After tweaking his wrist in practice yesterday he might have a point, though it would appear that he is joining a minority here. The Canadians appear to be loving it, with Spencer O’Brien and Karly Piper-Shorr reportedly amongst the first women to step up to the big jumps.
X Games silver and gold medalists Mark McMorris and Maxence Parrot were both in agreement too, Parrot chirping in, “The jumps were not perfect yesterday, but I still had fun. Today it was perfect. I don’t think it can get much better.”
Snowboarding’s dangerous. But crossing the street is dangerous, too.
So nothing can get better than perfect? Thanks Max. Mr McMorris put it slightly better: “I don’t think it’s dangerous. Snowboarding’s dangerous. But crossing the street is dangerous, too.”
More eloquent stuff there. One thing we’ve learned for sure with all this Olympic madness is that getting quotes from top-level ‘athletes’ is about as thrilling as listening to the voice-over track on the Art Of Flight wearing a blindfold with everything else on mute.
Whilst the mainstream media seems to be focusing on the jumps and the rail that saw Torstein off (it’s very weird Google-ing Horgmo and being hit with the Guardian), it’s the other features that are getting flack from on the ground. An anonymous source says, in reference to the wave rail: “You mean the 1997 piece of dog shit? No one is touching that – or the ride on box next to it. FIS is trying to look big and impressive but they don’t get it.”

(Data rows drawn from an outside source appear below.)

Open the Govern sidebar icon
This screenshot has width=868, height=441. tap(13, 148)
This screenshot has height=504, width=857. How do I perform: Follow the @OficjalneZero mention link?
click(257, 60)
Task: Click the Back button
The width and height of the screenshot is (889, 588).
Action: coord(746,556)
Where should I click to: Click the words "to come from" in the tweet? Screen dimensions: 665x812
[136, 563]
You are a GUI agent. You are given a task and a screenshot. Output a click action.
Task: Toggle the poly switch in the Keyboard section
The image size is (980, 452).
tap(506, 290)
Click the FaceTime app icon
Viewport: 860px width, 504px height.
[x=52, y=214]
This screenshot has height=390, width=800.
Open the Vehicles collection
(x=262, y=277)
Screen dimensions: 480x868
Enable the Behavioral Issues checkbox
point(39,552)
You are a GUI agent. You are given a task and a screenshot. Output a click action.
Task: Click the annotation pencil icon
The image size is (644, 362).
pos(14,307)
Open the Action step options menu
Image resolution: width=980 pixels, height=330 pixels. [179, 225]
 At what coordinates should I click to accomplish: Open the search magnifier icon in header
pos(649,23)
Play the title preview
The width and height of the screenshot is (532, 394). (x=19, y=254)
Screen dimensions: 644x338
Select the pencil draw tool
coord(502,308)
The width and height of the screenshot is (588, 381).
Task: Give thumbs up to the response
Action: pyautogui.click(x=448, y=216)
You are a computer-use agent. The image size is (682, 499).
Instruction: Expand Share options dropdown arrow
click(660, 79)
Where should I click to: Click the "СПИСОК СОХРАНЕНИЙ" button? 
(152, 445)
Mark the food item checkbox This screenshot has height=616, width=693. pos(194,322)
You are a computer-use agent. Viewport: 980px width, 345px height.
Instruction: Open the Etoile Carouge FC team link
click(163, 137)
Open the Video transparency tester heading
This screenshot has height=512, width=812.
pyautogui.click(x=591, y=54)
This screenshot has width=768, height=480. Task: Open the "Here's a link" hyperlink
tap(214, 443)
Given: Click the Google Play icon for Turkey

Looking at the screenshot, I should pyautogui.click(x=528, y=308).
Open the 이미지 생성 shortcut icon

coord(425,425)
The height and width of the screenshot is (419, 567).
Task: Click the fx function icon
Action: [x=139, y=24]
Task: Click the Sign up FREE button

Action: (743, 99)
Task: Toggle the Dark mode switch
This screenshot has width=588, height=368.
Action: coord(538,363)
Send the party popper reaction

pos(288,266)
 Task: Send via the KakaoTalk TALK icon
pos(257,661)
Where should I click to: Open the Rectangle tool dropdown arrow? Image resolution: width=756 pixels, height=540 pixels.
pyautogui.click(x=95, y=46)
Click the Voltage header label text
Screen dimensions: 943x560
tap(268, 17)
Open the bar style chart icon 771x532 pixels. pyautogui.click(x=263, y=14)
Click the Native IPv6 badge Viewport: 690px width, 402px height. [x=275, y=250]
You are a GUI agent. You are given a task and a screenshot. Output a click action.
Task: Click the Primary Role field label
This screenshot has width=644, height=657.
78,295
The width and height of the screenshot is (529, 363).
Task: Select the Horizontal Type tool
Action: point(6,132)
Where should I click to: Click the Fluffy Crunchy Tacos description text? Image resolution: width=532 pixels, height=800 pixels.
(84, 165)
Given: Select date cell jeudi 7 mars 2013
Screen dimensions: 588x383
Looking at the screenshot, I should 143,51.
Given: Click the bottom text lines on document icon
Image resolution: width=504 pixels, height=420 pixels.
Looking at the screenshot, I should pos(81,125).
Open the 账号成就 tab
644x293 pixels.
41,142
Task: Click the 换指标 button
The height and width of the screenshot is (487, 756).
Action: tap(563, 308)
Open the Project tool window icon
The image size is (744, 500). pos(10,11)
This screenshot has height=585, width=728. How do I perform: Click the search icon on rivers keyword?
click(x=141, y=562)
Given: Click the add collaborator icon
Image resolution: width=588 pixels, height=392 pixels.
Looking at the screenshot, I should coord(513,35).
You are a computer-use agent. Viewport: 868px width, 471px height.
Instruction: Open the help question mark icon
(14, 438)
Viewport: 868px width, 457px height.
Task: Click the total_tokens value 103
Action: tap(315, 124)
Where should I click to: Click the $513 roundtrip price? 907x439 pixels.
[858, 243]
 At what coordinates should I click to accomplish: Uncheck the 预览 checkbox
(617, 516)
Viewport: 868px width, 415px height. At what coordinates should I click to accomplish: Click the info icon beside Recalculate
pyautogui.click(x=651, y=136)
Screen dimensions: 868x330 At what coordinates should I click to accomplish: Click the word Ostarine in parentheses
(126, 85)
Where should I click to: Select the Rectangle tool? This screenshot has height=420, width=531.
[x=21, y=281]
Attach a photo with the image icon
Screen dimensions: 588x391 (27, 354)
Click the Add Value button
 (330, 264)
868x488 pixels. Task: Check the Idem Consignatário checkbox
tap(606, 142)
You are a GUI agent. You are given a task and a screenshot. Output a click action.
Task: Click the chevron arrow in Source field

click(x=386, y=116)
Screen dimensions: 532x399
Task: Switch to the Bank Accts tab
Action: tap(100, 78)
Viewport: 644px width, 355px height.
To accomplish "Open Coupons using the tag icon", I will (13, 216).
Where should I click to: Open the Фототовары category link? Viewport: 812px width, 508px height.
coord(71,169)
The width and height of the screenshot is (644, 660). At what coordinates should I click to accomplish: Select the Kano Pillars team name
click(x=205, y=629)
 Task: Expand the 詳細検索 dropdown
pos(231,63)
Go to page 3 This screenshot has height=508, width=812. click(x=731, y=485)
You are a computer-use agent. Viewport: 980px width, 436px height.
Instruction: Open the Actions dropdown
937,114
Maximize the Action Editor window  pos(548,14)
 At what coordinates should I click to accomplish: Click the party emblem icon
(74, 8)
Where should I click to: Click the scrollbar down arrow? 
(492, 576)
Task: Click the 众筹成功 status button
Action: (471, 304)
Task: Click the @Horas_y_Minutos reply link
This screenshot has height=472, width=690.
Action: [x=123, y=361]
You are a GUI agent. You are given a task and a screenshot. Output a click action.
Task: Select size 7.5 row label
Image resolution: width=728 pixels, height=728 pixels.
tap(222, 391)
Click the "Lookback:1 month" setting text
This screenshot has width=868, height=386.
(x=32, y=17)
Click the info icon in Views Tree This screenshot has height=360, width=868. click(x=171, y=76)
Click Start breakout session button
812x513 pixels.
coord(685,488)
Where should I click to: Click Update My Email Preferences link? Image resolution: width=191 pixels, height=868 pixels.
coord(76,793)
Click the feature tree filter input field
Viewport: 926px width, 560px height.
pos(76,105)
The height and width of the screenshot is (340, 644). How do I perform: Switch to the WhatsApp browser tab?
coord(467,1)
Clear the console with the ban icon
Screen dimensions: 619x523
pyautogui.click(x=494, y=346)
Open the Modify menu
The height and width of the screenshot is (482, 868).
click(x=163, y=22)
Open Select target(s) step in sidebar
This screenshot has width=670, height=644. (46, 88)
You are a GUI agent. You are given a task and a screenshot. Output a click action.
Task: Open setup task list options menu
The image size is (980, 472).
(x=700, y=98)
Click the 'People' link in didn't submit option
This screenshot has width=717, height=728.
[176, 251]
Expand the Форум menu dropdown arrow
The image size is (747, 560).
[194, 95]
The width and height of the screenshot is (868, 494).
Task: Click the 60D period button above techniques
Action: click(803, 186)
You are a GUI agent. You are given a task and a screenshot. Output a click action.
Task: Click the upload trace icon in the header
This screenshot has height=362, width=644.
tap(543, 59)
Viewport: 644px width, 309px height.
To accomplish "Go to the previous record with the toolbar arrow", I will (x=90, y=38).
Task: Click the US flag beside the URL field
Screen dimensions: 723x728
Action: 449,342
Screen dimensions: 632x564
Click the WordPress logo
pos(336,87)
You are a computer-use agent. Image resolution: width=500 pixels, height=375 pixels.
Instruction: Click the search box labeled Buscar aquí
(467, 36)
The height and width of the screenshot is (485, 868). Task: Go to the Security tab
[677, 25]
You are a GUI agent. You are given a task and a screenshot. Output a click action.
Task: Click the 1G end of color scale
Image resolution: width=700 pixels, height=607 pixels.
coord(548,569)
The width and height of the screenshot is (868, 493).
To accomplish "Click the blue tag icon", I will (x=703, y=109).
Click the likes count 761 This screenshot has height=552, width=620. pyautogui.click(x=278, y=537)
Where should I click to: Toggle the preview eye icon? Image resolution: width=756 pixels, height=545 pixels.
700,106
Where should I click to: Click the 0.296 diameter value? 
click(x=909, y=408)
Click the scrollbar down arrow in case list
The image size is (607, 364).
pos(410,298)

But again, the course has been well received by others – in other words, as with every event, some folk like the set-up and others don’t.
It is a beast though, and after seeing it in full for the first time yesterday opinions on the web range from “Sooo big (that’s what she said),” to bewilderment as to why the event staff seemed to had hidden “all the downed bodies of injured Olympians scattered along the course.”
Whatever you can say about the size of the course, we’re still pretty pleased that ‘anti-gay’ Russia has painted all the features in a rather fetching shade of pink, as well as giving all the staff nice rainbow coloured gloves.